[Stored data entries]
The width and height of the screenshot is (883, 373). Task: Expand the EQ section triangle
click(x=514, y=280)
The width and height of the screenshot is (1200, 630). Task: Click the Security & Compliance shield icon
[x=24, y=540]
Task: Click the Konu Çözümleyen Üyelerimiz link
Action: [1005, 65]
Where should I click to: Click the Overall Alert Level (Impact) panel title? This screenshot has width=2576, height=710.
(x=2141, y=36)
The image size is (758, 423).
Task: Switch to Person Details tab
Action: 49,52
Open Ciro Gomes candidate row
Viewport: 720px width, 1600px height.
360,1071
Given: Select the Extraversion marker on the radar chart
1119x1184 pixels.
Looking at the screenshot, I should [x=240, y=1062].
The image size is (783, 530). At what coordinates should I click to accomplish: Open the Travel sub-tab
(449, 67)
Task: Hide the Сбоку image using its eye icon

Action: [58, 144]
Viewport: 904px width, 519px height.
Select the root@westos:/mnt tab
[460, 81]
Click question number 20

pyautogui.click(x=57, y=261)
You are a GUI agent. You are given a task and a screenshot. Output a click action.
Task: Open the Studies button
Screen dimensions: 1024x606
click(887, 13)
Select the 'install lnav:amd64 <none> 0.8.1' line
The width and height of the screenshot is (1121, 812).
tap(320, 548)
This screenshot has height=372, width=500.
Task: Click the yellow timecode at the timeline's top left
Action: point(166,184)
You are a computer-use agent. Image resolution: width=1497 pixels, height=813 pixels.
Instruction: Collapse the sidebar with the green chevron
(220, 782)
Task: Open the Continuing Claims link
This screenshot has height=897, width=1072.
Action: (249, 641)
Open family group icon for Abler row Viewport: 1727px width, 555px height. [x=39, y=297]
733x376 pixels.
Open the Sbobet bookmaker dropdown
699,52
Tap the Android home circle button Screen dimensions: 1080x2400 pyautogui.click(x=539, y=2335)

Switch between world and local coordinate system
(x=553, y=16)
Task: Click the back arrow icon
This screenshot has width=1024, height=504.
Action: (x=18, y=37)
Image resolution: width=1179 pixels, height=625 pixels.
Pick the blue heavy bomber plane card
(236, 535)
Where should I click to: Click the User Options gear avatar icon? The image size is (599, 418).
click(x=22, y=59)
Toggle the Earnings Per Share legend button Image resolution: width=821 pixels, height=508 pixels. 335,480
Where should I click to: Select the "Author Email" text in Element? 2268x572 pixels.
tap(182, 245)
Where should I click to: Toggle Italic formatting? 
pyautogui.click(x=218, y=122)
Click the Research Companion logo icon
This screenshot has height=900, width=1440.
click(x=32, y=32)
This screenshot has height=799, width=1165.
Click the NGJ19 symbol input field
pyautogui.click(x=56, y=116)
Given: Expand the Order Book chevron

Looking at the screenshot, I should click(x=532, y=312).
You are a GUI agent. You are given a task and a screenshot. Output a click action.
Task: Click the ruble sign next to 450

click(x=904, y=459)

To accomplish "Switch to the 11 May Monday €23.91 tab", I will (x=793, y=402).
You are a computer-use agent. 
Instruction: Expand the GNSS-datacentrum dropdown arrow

__PROBLEM TO SOLVE__.
Respond with a single number: the count of lines in the entries above that contain the string "resolution".

__EXERCISE OUTPUT__.
3